County’s 5-year plan for waste management addresses plastic bags, food waste

Johnson County commissioners this week have approved a five-year strategic plan for waste management.

Grocery store plastic bags won’t be taxed any time soon, but the county will likely look into it in the next couple of years because of the high level of public interest.

County commissioners on Thursday approved a five-year strategic plan for managing waste that goes into the landfill. Among the items in it was a feasibility study to find the best way to reduce the number of single-use plastic bags that end up in the landfill or, mistakenly, in the recycling bin.

Managing the loose plastic bags generated some of the most impassioned discussion among county staff and members of the Solid Waste Management Committee who wrote the recommendations, said Craig Wood, solid waste management coordinator. The committee is made up of local government leaders, environmental organizations and private waste-related businesses.

“There’s a definite passion for that,” Wood said. But since other cities across the country have used different ways to address the problem, Johnson County should do a study to find out what has been most successful, he said. The plan mentions taxes, fees or an outright ban.

Support for ‘banning the bag’

Johnson County’s new five-year strategic plan for waste management recommends a study to find the way to reduce the number of plastic bags that end up in the landfill or recycling bin.

A survey conducted as part of the study showed that 71 percent of county respondents support some type of “ban the bag” effort.

Single-use bags, like those at the grocery store, are problematic for trash collectors, Wood said. They are recyclable and can be used by companies that make them into other products. But people don’t always know that they shouldn’t be put into curbside bins because the bags get caught in the sorting equipment and create a danger for employees. People who want to recycle them will most likely need to find a place like a grocery store that collects only the bags, he said.

The five-year plan, required by the state, is a guide for how the county will manage its garbage in years to come. The last big rewrite was controversial because of negative reaction to new rules about yard waste composting. But that issue did not arise during the public hearing this year. Only one person spoke at the public hearing, and that was to encourage people to bring their own bags if they dislike plastic ones.

Recommendations this year took a cautious approach, leaning toward studies and cooperation with municipalities.

Wood said the goal is to reduce waste to extend the life of the county landfill in Shawnee. The landfill is expected to last until 2043, he said. With a growing population, the county health department would like to divert as much recyclable waste as possible, he said.
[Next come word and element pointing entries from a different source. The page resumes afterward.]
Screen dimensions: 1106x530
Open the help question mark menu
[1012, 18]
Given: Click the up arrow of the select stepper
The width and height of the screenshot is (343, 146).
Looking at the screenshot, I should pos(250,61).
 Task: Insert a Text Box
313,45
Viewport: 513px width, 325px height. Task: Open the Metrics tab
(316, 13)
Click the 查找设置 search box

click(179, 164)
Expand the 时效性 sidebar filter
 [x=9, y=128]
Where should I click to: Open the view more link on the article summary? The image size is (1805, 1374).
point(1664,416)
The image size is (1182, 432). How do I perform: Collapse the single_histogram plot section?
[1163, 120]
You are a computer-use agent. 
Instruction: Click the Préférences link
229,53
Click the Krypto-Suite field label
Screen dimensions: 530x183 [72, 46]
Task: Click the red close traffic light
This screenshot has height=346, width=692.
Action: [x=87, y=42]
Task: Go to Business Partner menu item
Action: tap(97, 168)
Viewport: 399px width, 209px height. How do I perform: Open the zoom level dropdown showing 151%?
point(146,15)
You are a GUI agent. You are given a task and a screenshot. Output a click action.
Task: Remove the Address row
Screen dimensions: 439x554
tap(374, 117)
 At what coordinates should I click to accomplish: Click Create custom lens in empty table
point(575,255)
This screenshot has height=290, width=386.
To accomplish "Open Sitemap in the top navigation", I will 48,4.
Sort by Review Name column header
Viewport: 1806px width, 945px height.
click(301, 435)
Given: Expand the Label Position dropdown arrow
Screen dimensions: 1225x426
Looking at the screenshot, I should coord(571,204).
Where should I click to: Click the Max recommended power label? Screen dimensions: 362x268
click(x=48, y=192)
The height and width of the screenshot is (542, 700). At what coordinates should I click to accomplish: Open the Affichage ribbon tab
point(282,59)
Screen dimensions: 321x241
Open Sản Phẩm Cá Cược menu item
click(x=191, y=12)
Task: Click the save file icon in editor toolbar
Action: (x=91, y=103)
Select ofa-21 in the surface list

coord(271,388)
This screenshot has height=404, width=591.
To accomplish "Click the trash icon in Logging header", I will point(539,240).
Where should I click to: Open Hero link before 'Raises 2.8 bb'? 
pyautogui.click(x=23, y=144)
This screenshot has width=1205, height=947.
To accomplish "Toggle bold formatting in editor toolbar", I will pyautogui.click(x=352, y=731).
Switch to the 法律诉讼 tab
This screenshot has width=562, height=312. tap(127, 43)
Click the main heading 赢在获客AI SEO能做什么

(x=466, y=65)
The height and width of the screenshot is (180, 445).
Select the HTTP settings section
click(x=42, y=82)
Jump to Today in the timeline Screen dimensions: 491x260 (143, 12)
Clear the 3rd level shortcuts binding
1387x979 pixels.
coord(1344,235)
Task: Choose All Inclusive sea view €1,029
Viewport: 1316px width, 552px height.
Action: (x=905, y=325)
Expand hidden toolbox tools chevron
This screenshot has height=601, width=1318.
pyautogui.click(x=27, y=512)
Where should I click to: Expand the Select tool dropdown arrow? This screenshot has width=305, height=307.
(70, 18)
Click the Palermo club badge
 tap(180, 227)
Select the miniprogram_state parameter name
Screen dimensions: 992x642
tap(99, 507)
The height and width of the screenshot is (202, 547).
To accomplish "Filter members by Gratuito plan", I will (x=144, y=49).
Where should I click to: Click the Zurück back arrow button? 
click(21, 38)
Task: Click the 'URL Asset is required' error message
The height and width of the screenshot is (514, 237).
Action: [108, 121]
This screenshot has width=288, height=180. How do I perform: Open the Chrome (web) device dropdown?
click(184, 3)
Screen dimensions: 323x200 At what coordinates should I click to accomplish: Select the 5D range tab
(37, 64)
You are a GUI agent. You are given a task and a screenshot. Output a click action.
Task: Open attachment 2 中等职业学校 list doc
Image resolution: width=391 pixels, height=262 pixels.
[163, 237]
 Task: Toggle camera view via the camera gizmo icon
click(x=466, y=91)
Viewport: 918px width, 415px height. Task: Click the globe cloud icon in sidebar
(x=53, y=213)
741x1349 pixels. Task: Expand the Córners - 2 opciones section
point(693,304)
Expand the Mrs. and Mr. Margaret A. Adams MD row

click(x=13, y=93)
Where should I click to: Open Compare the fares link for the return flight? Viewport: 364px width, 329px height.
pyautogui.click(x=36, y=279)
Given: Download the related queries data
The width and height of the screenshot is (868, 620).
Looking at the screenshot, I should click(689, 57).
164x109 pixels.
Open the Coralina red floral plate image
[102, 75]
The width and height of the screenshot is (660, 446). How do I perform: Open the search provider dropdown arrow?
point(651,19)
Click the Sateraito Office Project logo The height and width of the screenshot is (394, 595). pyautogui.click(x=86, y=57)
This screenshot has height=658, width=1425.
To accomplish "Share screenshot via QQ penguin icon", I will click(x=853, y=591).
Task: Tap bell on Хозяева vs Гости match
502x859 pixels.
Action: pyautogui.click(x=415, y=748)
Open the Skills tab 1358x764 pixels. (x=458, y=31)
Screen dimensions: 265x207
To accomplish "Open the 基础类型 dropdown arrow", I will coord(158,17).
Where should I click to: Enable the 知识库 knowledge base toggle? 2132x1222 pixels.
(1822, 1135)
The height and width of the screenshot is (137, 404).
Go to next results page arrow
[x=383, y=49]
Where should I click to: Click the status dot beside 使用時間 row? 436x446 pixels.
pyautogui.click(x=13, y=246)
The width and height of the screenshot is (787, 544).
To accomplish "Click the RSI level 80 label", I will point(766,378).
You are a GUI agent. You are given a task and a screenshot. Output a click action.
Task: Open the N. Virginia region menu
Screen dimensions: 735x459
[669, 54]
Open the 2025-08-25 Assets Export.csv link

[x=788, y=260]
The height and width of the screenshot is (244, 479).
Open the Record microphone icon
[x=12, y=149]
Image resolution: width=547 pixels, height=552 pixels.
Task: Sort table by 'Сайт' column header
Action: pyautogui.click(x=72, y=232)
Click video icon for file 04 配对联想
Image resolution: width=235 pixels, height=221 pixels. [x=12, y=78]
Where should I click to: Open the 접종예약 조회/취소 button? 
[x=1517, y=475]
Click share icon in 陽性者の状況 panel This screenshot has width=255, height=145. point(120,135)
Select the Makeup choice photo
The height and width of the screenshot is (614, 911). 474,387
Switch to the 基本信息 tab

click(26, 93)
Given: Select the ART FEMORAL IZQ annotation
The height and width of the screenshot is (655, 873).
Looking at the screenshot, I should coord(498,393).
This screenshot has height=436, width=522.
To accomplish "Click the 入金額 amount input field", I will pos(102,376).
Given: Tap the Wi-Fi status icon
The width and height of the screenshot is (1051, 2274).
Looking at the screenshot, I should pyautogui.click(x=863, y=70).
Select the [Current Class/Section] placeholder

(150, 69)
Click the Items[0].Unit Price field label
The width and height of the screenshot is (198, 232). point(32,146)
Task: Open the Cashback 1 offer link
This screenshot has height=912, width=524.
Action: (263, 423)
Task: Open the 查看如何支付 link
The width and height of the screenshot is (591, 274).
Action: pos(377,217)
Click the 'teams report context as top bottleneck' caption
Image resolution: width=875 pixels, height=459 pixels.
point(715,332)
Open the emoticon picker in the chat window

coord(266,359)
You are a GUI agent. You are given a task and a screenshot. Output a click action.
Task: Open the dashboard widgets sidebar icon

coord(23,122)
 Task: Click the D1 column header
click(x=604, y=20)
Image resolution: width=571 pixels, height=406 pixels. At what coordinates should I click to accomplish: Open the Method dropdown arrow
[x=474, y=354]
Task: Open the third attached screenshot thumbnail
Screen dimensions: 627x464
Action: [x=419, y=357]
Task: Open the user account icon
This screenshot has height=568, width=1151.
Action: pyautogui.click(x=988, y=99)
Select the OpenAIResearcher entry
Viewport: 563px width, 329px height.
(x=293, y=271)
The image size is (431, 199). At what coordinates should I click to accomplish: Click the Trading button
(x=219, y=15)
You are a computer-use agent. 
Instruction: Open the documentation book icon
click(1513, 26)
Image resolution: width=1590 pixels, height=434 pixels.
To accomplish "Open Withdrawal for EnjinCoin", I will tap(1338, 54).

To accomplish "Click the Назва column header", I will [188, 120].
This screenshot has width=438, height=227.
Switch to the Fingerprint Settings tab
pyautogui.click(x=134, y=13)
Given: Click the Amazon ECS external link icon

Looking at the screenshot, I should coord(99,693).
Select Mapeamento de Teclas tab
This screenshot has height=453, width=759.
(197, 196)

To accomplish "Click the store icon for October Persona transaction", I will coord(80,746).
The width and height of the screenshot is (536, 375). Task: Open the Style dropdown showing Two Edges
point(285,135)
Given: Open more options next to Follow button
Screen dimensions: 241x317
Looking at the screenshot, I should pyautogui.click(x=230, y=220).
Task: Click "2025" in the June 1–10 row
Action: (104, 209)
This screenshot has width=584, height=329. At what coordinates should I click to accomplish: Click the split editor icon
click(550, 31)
One recommendation that is already in the pipeline is for a new drop-off facility for household hazardous waste. Currently, county residents can take their paints, pesticides, pool chemicals and the like to a drop-off site in Olathe, or to the Philip J. Wittek Hazardous Materials Collection facility near Interstate 635 in Mission. Those sites are open year-round by appointment.

But the northern one, which was built in the 1990s, will have to close in the next couple of years because of construction at the nearby Nelson wastewater treatment plant, Wood said. The county estimates a new site would cost $3.8 million, and has put it into its long-range financial planning.

Although household hazardous waste makes up only a small part of what goes into the landfill, it creates a big environment impact if not handled properly, the study said.

Addressing food waste and composting

Christa McAuliffe Elementary recently received national recognition by the Environmental Protection Agency for doubling its composting efforts.

The plan also recommended the county take a close look at recycling volume in apartment complexes and at food recycling.

Recycling efforts have not necessarily kept up with the building boom in apartments, according to the study. Complex owners are not required in many cities to offer recycling, although some do provide a communal bin for those who want to do it. The exception is Lenexa, which requires haulers to collect an unlimited volume of recyclables as part of their basic fee, the study said.

Since the county has no authority to regulate recycling in city apartments, the plan recommends the county work with cities to encourage it and provide technical help.

Food waste accounts for about 23 percent of what goes into the landfill, according to a study done in 2015-16.

But there is no infrastructure in place to compost it, as the county does with yard waste. Therefore the county will continue to encourage food composting among school districts and green businesses.